We buy, buy, and then buy some more because we think these things will add value to our lives. But they don’t. If they did we wouldn’t need to keep buying and stuffing our homes. Aside from not just adding value, our overconsumption has actually devalued our lives. We have less time because we overwork ourselves so we can pay for all those meaningless things. Getting a glimpse of this is what has led me to strive to live a simpler life. As I mentioned already, I don’t consider myself to be a minimalist and am far from an expert on the subject.

So what does all of this have to do with the Christian life? What does minimalism have to do with the life of the Church, both corporately and as individual followers of Jesus? I will say this blanket statement, which you can agree with or disagree with. From what I’ve seen of the early church and most importantly from Jesus himself, I believe all believers are called to live simper lives. Call it minimalism or whatever you’d like. I see simple living all throughout the New Testament.

For too long and in far too great of numbers, Christians and the Church have looked more like the culture it lives in than Jesus. This is at least true for Western Christianity. We have taken this radical, counter-cultural life in a different Kingdom and turned it into this private religion. Christianity has been detached from community and as a result we live individualistic lives just like the rest of our Western society. We look out for ourselves and immediate family. The strangers and sojourners are considered less-than.

There are more unsavory Western traits many believers unknowingly possess, but I just mention those to illustrate how “off” we are. But what if we, as Christians, strove to live simpler lives? What would the results be for Christians and for the Kingdom of God if we spent less on things we don’t need, worked less, allowed ourselves more rest, and weren’t so overcommitted?

What are practical implications of Christians striving to live simpler lives?

  • Spending less money on things we don’t need frees us to help others in need. Whether that need is building a well in Africa so a village can have clean water or paying a family’s rent in your church for the month so they don’t become homeless. The average Christian in America could free up so much money by simply buying fewer unnecessary things.
  • Having fewer possessions allows us to work less, both at our job and at home maintaining all those possessions. Time is freed up to spend personal time reading and studying the Bible, theology, and spiritual books.
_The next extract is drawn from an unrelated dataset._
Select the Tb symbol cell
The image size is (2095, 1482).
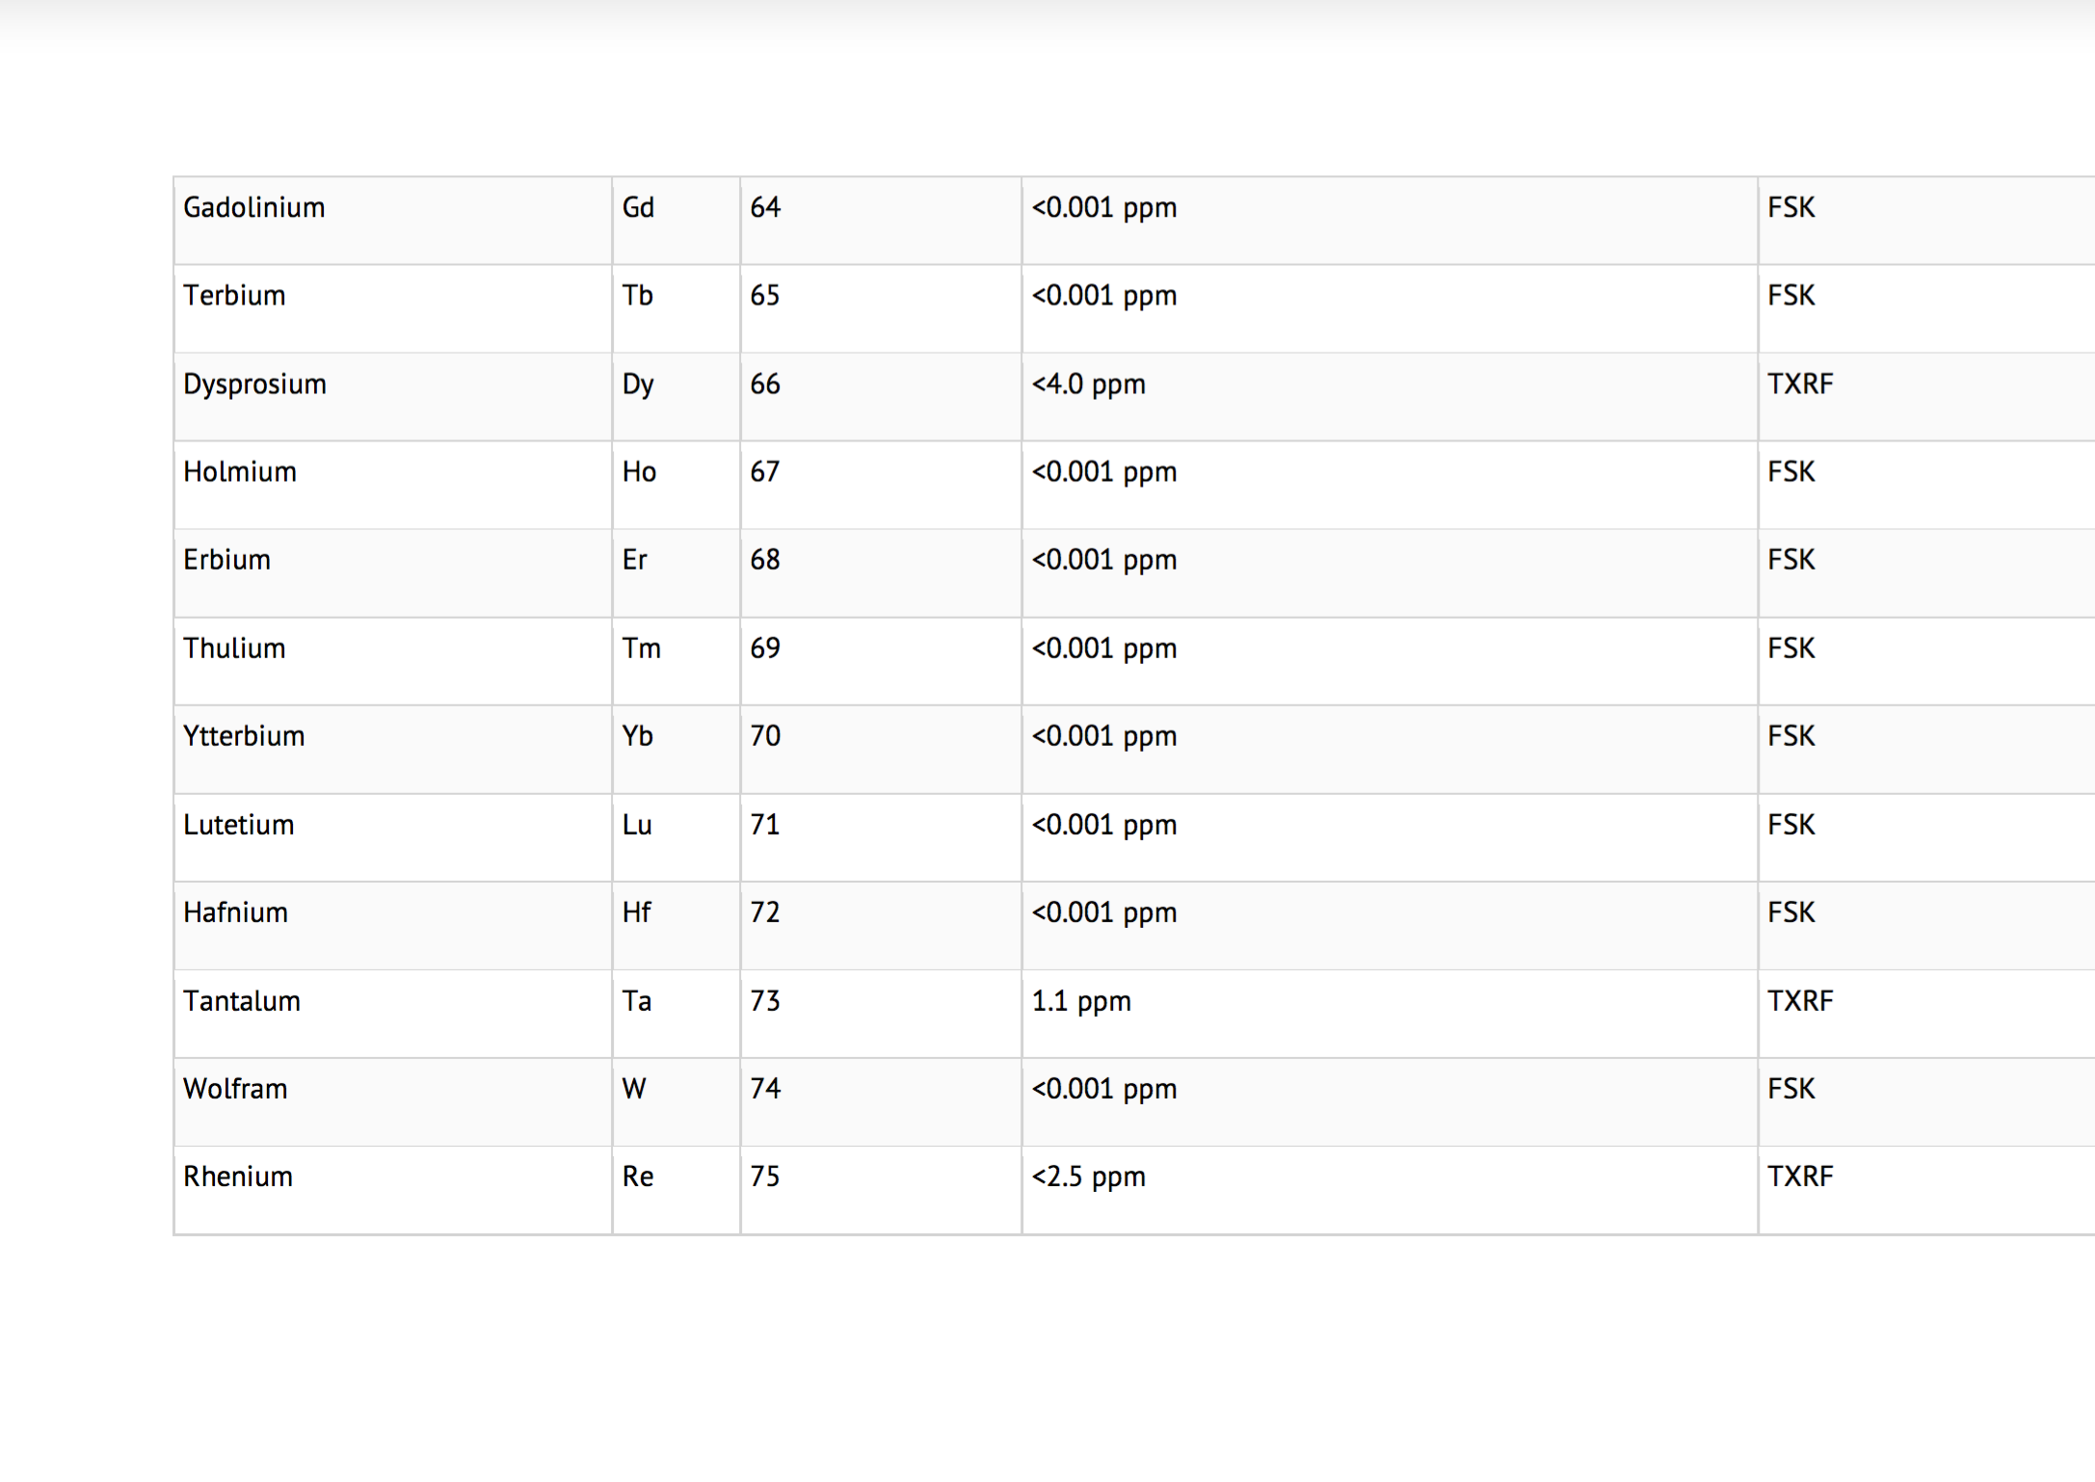[638, 296]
Not only that, we have more time (and money) to open our homes to believers to share meals, study together, and just become family.

What does scripture teach about simple living? Here’s one thing Jesus said…

“Do not lay up for yourselves treasures on earth, where moth and rust destroy and where thieves break in and steal, but lay up for yourselves treasures in heaven, where neither moth nor rust destroys and where thieves do not break in and steal. For where your treasure is, there your heart will be also. (Matthew 6:19-21 ESV)

What do we see in regards to this with the first century church?

And they devoted themselves to the apostles’ teaching and the fellowship, to the breaking of bread and the prayers. And awe came upon every soul, and many wonders and signs were being done through the apostles. And all who believed were together and had all things in common. And they were selling their possessions and belongings and distributing the proceeds to all, as any had need. And day by day, attending the temple together and breaking bread in their homes, they received their food with glad and generous hearts, praising God and having favor with all the people. And the Lord added to their number day by day those who were being saved. (Acts 2:42-47 ESV)

The text speaks for itself. You can call it minimalism or whatever you’d like, but we can’t deny that simpler living, whatever that means for each of us, is part of the Kingdom of God. Minimalism is more of a process or journey than it is a destination. For us the destination is Christ alone. Our goal is know Him, to share Him, and to love. The point of minimalism isn’t to be a minimalist. The point is to pare down what doesn’t matter in order to focus on what truly matters. For us what truly matters is the Lord Jesus Christ. So let us humbly examine our lives and creatively find ways to cut the fat and gain riches that never rust or decay and that cannot be stolen.